Reverse data management

From HandWiki

Reverse data management describes a branch and set of research questions in relational database theory that aim to reverse the common focus of standard data management. Instead of focusing on the "forward" transformation of an input databases (a set of relational tables) to an output table, which is the main focus of standard query evaluation, reverse data management reverses that focus and studies the possible input database transformations that would achieve a desired output. Usually the objective is to find an intervention (a deletion, addition, or change of tuples) of minimal size, in order to achieve a particular change in the output.
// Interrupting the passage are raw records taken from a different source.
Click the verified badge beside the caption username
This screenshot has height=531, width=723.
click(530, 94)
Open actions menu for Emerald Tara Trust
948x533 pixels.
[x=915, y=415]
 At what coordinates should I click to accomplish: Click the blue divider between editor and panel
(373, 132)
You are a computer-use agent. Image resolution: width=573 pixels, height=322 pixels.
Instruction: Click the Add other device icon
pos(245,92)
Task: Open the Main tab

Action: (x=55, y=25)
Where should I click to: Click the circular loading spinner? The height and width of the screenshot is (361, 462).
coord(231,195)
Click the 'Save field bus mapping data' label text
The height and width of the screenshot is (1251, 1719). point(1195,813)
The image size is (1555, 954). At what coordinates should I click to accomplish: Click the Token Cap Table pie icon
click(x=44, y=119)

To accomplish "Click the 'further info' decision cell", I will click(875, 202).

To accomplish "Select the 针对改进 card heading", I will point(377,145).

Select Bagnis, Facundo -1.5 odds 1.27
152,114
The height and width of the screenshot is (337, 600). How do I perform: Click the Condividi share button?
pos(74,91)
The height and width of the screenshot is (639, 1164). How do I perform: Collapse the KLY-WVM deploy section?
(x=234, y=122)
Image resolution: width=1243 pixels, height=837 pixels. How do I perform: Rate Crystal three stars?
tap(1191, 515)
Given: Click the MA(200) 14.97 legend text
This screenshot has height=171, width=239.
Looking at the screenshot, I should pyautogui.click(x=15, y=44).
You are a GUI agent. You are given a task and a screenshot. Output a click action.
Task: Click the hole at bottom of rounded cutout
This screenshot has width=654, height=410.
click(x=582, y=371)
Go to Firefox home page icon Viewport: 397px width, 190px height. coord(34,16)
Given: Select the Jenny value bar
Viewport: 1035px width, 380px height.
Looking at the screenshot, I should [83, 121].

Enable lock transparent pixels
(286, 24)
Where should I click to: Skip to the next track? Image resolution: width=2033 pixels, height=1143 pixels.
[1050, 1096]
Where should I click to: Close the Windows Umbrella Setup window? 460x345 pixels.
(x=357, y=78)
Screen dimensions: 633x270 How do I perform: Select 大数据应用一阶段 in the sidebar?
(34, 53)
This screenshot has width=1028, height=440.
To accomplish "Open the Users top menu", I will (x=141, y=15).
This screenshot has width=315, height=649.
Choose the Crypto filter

The problem has been studied at least since the 1980s,[1] but has received renewed attention due to an influential paper in the early 2000s[2] that made a connection between provenance and view propagation. The term was coined in a VLDB 2011 vision paper.[3] The problem has been receiving significant attention in recent years due to its connection to computational fairness.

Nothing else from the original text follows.